North America is morphing into Orwell’s Oceania

Ukraine President Volodymyr Zelenskyy and Canada Prime Minister Justin Trudeau. PHOTO: REUTERS
Ukraine President Volodymyr Zelenskyy and Canada Prime Minister Justin Trudeau. PHOTO: REUTERS
"Today the United States launched a trade war against Canada, their closest partner and ally, their closest friend," Canada Prime Minister Justin Trudeau said on Wednesday.

"At the same time, they’re talking about working positively with Russia. Appeasing Vladimir Putin, a lying, murderous dictator. Make that make sense."

All right, let’s try to make sense of it, starting with the obvious fact that the trade war cannot be about what US President Donald Trump says it’s about: forcing Canada to stop a flood of the drug fentanyl that he claims is coming across the border into his country.

Trump needed some legal excuse to declare an emergency and ignore American obligations under the US-Mexico-Canada free-trade agreement, but less than one-thousandth of the fentanyl entering the United States comes in across the Canadian border.

Trump abuses everybody, but the particular way he abuses Trudeau is a giveaway.

He habitually addresses Prime Minister Trudeau as "governor", the title given to the chief executives of America’s 50 states — and he calls Canada "the 51st state".

At first, Canadians thought it was just another example of Trump’s school-bully-style banter, but gradually they realised that there was something sinister behind it.

"This is not a joke any more," Canada Foreign Minister Melanie Joly said on Tuesday after Trump activated his threatened 25% tariff on Canadian exports to the US.

She took his intention to annex Canada to the United States seriously, she said.

She is quite right.

It is as bizarre as Britain annexing Ireland or Germany seizing Austria (both of which did happen in the Bad Old Days), but that’s what the current US administration has in mind.

For the moment, at least, it intends to do it non-violently, by crushing the Canadian economy in a trade war and picking up the pieces.

Justin Trudeau figured it out, and in his last week in office he felt free to say it out loud.

He accused the US president of seeking to bring about "a total collapse of the Canadian economy".

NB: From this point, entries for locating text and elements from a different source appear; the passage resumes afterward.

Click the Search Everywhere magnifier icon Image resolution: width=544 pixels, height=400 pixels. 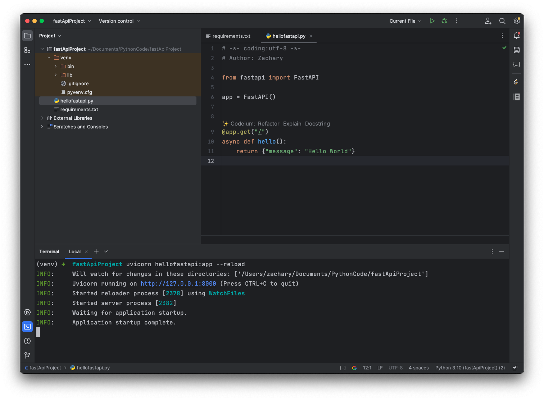pos(502,21)

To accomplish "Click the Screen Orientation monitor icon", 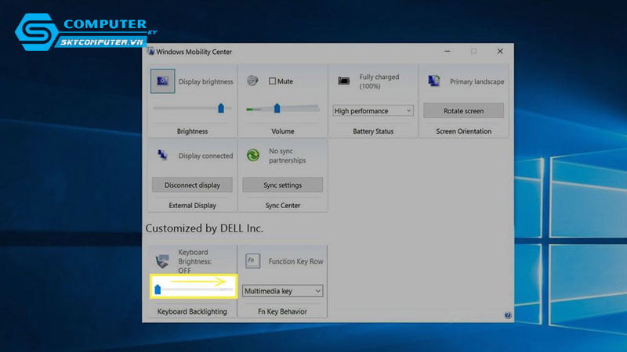I will 433,81.
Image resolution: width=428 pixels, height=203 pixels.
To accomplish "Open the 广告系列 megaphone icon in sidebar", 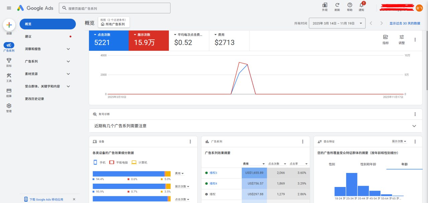I will (x=9, y=46).
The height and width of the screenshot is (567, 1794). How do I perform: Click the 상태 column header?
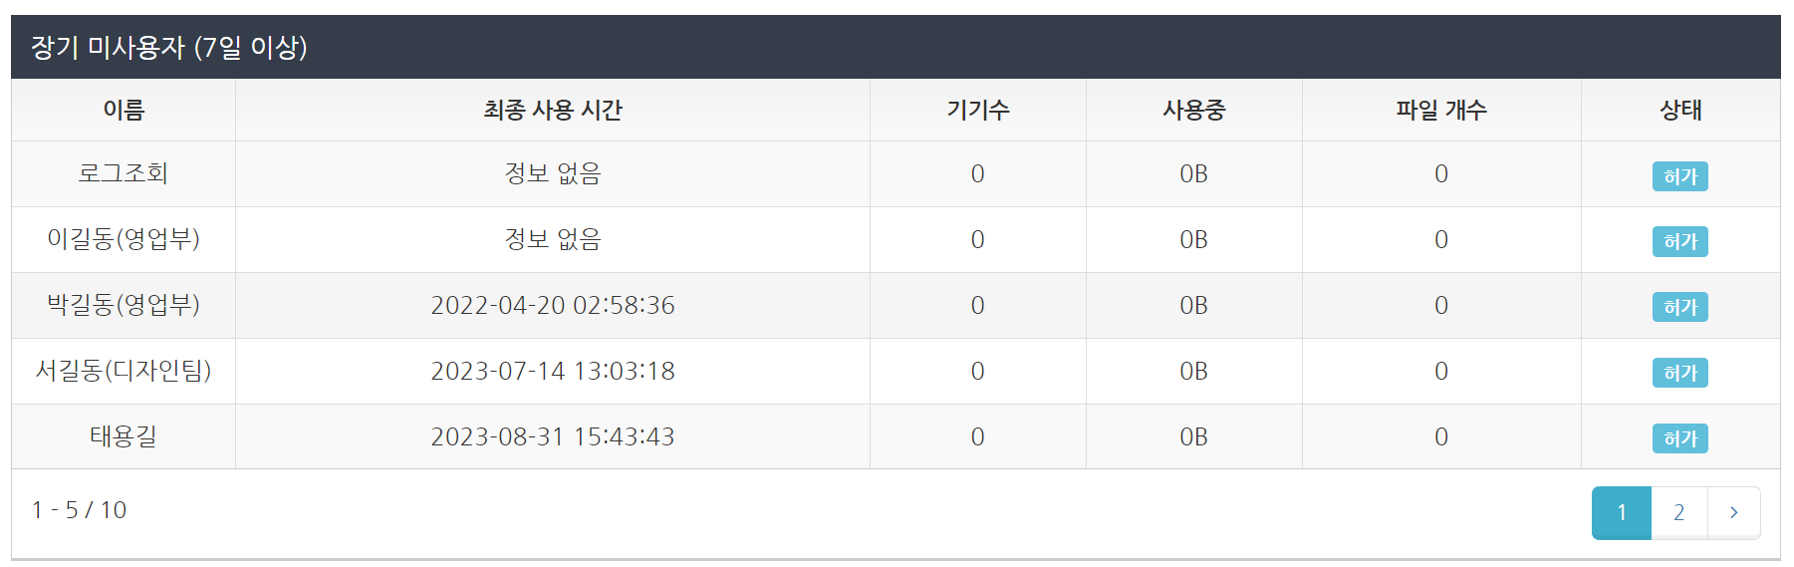coord(1679,110)
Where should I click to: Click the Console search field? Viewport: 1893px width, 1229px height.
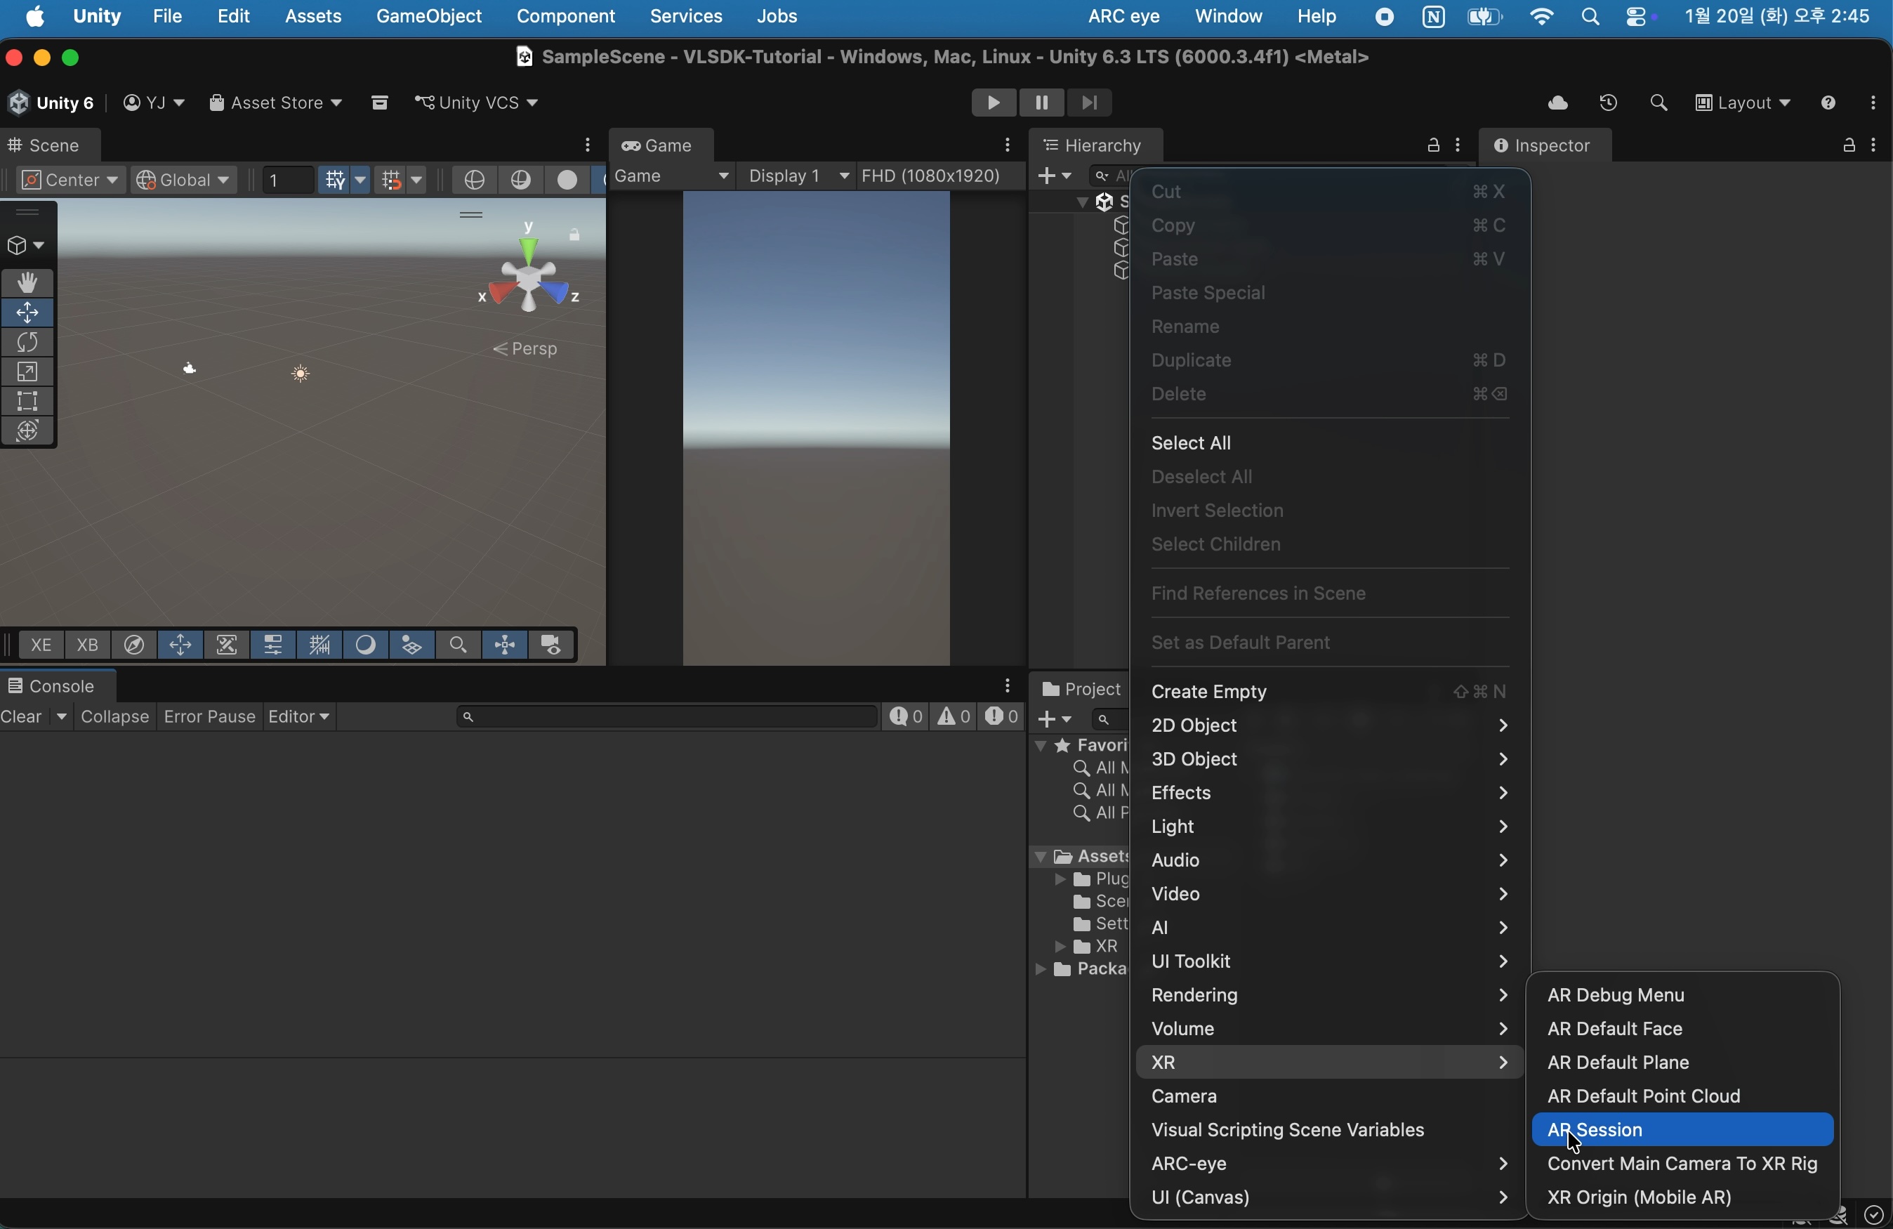(x=668, y=718)
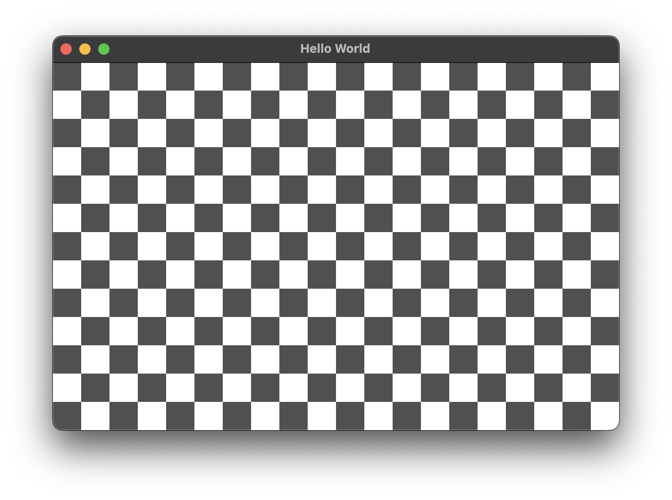Click the green fullscreen button

104,49
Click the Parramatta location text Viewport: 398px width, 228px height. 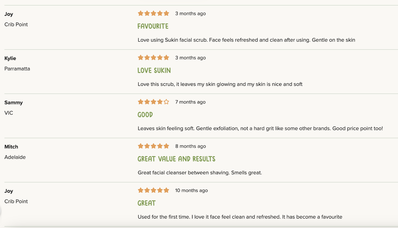click(x=17, y=69)
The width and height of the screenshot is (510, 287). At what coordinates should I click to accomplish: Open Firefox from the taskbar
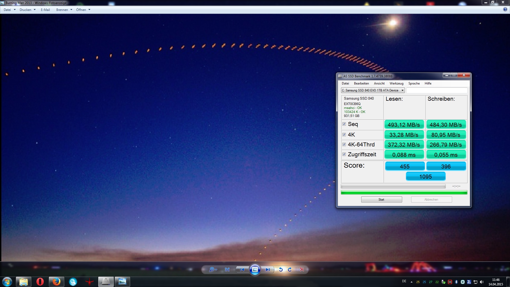56,282
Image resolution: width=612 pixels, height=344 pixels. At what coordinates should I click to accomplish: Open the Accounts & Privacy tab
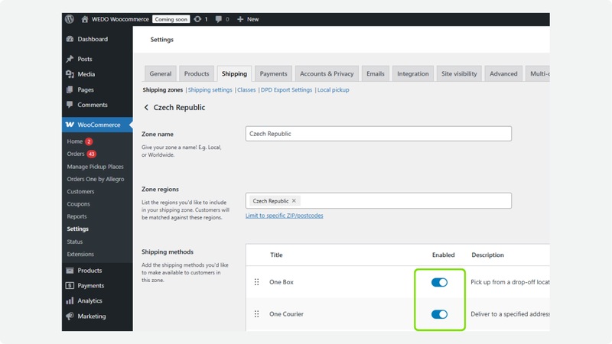[327, 74]
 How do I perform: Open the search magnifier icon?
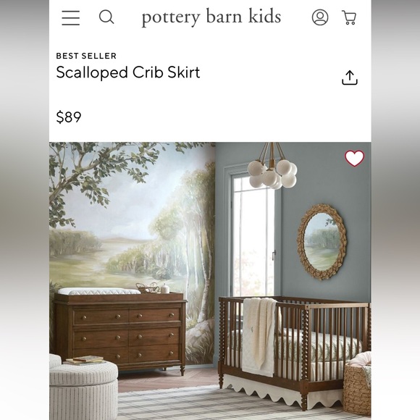[106, 17]
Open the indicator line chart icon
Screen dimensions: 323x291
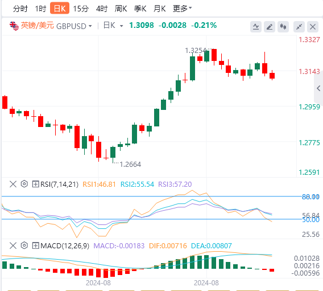pos(256,27)
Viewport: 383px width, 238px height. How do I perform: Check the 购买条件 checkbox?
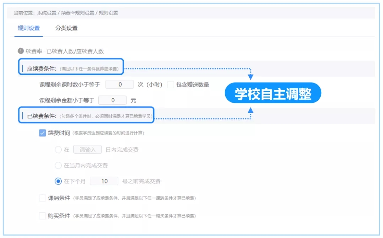[x=43, y=216]
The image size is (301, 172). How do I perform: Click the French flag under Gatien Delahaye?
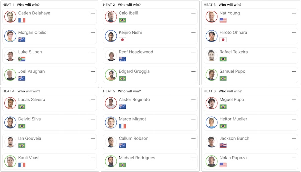pyautogui.click(x=22, y=20)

"Because that will make it easier to annex us. That is never going to happen. We will never be the 51st state."

Maybe, and maybe not. It’s still Donald Trump at the helm, so any US government policy can be reversed overnight (and flip back again by week’s end).

For example, US Commerce Secretary Howard Lutnick said on Wednesday (NZ time) that Trump would probably announce a deal to reduce the anti-Canada tariffs on Thursday. ("Reduce", not cancel.)

You will know whether that is true or not by the time you read this, but it really doesn’t matter.

All the back and forth, the unkept promises and the sudden cancellations, are just standard Trumpian tactics to confuse the enemy — and the "enemy" is any country that doesn’t fall in with Trump’s plans. Well, maybe not exactly his plans.

Many people would say that Trump has whims, not actual plans, but some of the people around Trump certainly have plans that make an ugly kind of sense.

It is the consolidation of the new American empire, in a world that suddenly starts to look like a cross between the late 19th century and Orwell’s 1984.

There will be the spheres of influence of the three superpowers: Oceania (the Americas), run from Washington; Eurasia, run from Moscow; and Eastasia, run from Beijing — all perpetually or at least periodically at war with one another. South Asia and Africa will be disputed colonies or borderlands, and that’s where most of the wars will be actually fought.

I am not saying that this is the inevitable or even the likely future. However, it is where the behaviour of the three would-be hegemons, Trump, Putin and Xi, and their multifarious enablers, is leading us at the moment.

(To be fair, Xi is less bellicose than the other two.)

Seen in this light, Trump’s apparently random enthusiasms for taking over Canada, Greenland and Panama make a kind of sense. He just wants to nail down and fortify the (extended) boundaries of the Homeland.

But wait a minute. What about his plans to expel about two million Palestinians from Gaza and build Trumptown-on-the-Riviera on the ruins of their former homes?

Maybe there is no grand plan at all — or at least none that makes sense to anybody beyond the "base"?

There is certainly a domestic strategy for remaking the US as an authoritarian illiberal democracy on the Hungarian model. Trump is certainly OK with a "Christian" republic as well. (Shades of Gilead.)

It is also enough to explain his attachment to Putin, even if the Russian dictator doesn’t have anything on him. Birds of a feather, etc.

But a coherent foreign strategy? Who knows?

I am tired and my brain hurts. You have a go.

— Gwynne Dyer is an independent London journalist.